Arbeitgeber sollten sich jedoch nicht zu früh freuen:
Den Arbeitgebern kam in den entschiedenen Fällen zugute, dass die Gekündigten nicht ohne Kontakt mit Kunden bzw. Kindern hätten eingesetzt werden können. Und genau das mag in anderen Fällen bzw. Branchen anders sein.

Des Weiteren spielte es den Arbeitgebern in den Urteilen in die Karten, dass ihnen kein Attest vorgelegt wurde, das die Voraussetzungen für ein ärztlich attestiertes Maskenverbot erfüllt. Welche Anforderungen für ärztlich attestierte Maskenverbote gelten, hatten wir z. B. in unserem Newsletter vom 09.02.2021 besprochen.
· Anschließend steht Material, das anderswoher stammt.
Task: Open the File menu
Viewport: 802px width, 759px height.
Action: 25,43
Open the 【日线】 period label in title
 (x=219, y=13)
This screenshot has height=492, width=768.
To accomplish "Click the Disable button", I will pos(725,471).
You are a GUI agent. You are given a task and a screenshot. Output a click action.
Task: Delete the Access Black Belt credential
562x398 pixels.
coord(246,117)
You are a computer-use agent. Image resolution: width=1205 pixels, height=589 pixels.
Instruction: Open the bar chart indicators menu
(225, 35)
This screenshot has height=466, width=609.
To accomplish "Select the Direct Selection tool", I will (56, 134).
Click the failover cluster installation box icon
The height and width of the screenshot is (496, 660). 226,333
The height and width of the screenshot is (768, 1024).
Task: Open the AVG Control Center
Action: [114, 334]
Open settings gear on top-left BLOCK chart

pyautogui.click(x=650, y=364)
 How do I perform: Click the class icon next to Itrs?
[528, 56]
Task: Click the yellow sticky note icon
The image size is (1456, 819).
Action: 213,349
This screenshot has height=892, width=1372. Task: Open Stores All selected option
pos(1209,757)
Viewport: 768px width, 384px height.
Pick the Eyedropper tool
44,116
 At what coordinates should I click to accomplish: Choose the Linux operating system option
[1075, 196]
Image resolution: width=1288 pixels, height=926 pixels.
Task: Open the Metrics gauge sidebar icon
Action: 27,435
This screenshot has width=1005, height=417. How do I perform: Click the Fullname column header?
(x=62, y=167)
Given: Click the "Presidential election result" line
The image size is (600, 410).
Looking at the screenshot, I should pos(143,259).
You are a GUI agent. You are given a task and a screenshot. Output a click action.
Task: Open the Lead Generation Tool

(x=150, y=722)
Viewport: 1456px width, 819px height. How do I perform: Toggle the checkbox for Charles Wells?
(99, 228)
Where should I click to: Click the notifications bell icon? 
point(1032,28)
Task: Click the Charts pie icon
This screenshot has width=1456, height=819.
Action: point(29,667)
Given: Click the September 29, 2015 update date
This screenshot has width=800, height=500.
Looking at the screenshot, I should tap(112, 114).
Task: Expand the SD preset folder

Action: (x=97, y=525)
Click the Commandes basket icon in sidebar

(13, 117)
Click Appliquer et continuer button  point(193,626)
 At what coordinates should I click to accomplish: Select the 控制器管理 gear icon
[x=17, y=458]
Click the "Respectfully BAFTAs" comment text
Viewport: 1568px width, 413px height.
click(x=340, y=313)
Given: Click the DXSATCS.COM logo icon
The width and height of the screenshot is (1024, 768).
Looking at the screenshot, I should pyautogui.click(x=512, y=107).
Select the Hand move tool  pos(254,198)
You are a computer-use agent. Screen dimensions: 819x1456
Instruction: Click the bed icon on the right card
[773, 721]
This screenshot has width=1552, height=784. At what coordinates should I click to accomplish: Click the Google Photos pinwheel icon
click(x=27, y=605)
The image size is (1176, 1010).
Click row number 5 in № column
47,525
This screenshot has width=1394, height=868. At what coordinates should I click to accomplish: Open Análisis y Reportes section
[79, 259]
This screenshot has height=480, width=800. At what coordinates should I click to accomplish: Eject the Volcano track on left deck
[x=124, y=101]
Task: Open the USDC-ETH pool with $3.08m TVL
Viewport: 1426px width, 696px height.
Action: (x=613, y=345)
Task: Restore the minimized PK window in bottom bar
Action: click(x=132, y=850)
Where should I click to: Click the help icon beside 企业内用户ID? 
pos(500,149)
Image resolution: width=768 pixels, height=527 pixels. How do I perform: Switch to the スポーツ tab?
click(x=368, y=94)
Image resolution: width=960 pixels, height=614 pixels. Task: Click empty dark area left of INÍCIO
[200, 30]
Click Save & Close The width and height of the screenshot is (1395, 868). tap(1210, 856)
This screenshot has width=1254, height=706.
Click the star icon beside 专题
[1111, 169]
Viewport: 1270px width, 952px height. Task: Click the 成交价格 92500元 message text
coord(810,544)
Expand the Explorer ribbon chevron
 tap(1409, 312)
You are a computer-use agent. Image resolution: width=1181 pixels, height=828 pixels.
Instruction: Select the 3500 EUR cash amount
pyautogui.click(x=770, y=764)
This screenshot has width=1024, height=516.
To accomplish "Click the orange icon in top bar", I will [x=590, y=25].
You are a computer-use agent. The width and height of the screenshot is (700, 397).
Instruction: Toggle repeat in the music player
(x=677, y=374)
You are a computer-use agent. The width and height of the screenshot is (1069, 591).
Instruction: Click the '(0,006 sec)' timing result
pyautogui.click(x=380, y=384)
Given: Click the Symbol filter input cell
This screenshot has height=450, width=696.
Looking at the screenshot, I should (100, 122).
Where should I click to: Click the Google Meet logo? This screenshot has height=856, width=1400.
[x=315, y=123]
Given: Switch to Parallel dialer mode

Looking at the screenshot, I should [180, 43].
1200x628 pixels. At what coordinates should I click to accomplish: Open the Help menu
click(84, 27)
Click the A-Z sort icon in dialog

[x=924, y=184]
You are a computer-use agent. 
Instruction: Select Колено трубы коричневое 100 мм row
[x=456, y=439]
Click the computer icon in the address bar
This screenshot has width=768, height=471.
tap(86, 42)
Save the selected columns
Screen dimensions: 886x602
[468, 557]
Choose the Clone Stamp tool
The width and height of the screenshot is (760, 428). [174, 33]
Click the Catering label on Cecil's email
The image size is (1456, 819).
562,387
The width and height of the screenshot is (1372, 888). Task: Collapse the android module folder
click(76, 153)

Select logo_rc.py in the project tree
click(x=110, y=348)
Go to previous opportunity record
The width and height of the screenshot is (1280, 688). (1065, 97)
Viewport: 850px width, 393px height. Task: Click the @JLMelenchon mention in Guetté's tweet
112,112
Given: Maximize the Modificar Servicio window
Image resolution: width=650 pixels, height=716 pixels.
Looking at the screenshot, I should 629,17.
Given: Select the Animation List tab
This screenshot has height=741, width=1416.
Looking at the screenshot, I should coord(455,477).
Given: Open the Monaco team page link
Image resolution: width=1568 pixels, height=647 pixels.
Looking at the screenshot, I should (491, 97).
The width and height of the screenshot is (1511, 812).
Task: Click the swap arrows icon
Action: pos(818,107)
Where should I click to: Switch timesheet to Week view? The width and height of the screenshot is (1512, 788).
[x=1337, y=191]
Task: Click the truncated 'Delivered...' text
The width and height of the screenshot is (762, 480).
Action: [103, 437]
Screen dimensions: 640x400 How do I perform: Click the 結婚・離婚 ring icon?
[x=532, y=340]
Ob die Gerichte bei "wirksam" attestierten Maskenverboten genauso entscheiden würden, ist fraglich. Denn sowohl bei einer krankheitsbedingten Kündigung (bei wirksam attestierten Maskenverboten gelten die Arbeitnehmer:innen in der Regel als arbeitsunfähig) als auch bei einer betriebsbedingten Kündigung müsste den betroffenen Arbeitnehmer:innen die Einsatzfähigkeit auf unbestimmte Zeit, zumindest aber noch lange Zeit fehlen. Einerseits ließe sich das angesichts des ungewissen Endes der Pandemie bejahen. Andererseits wird bereits jetzt diskutiert, die Maskenpflicht - wie etwa in Dänemark geschehen - weitestgehend aufzuheben. Und, wie gerade schon gesagt, könnte die fehlende Einsatzmöglichkeit in einigen Fällen bzw. Branchen auch daran scheitern, dass die Arbeitnehmer:innen auch ohne Maske, dafür aber mit anderen Schutzvorrichtungen, eingesetzt werden können.

§ 616 BGB geht § 56 Infektionsschutzgesetz (IfSG) vor.
Über das strittige Verhältnis der Lohnfortzahlungspflicht aus § 616 BGB und dem staatlichen Entschädigungsanspruch aus § 56 IfSG für Quarantänefälle haben wir schon oft und zuletzt in unserem Newsletter vom 06.07.2021 berichtet:

Nun gibt es mit der Entscheidung des Oberverwaltungsgerichts Lüneburg vom 02.07.2021 (Az.: 13 LA 258/21) erstmals eine obergerichtliche Aussage. Und die lautet: Solange ein Anspruch auf Lohnfortzahlung nach § 616 BGB besteht, scheidet ein Entschädigungsanspruch nach § 56 IfSG aus.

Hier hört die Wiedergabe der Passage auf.